Comparative analysis of machine learning algorithms for schizophrenia detection
Bozok Journal of Engineering and Architecture, cilt.3, sa.2, ss.33-41, 2024 (Hakemli Dergi)
- Yayın Türü: Makale / Tam Makale
- Cilt numarası: 3 Sayı: 2
- Basım Tarihi: 2024
- Doi Numarası: 10.70700/bjea.1559201
- Dergi Adı: Bozok Journal of Engineering and Architecture
- Sayfa Sayıları: ss.33-41
- Yozgat Bozok Üniversitesi Adresli: Evet
Özet
As mental and neurological disorders continue to rise globally, research utilizing artificial intelligence to analyse and classify differences in EEG signals is growing rapidly. This study utilises six different machine learning algorithms for detecting schizophrenia (SZ) using multichannel EEG signals.

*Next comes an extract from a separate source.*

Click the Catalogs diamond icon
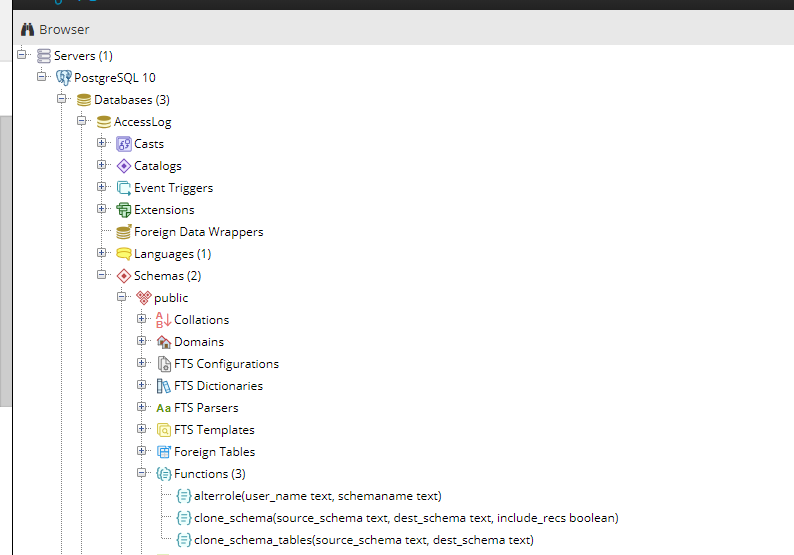Viewport: 794px width, 555px height. pos(124,166)
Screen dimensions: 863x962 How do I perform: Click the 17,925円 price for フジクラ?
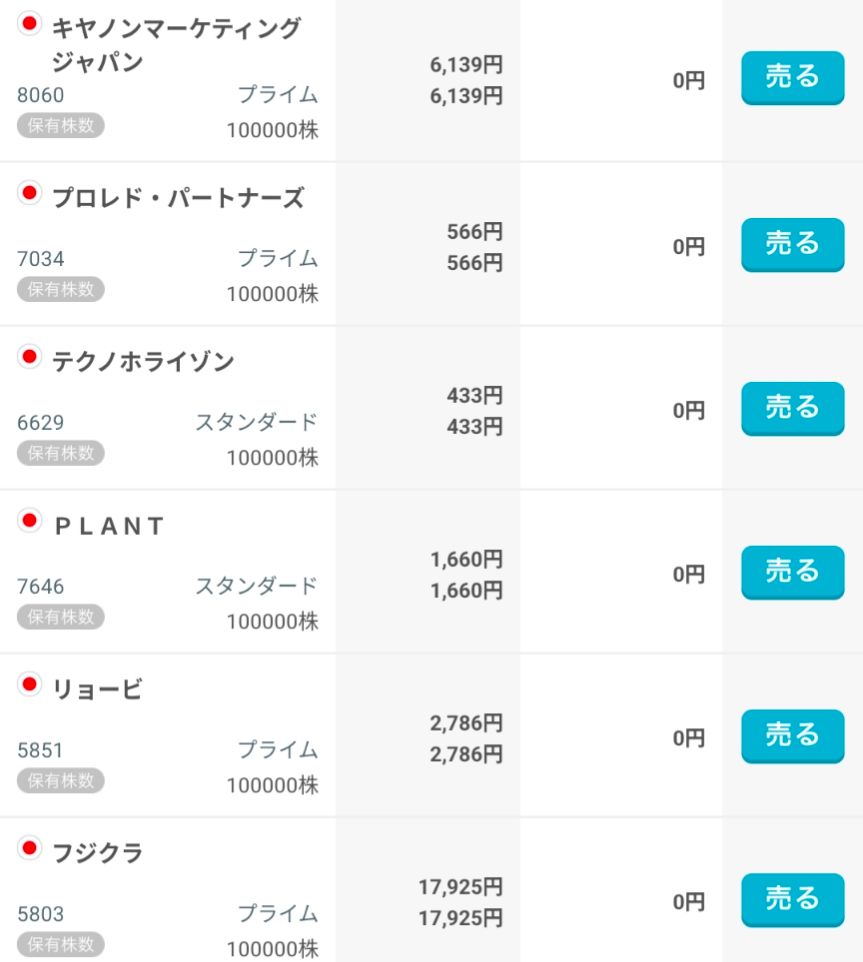pyautogui.click(x=460, y=887)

In the initial phase of this study, pre-processing is carried out, followed by the application of 13 distinct feature extraction techniques. The extracted features are subsequently classified using various machine learning algorithms, leading to classification accuracies up to 1.00 in four algorithms which are Decision Tree, Random Forest, Support Vector Machines (SVM) and Gradient Boosting. In addition, 5-fold cross-validation is applied to increase the reliability of the study. The findings indicate that the study achieved remarkable success and demonstrates the potential for effectively detecting schizophrenia using EEG signals.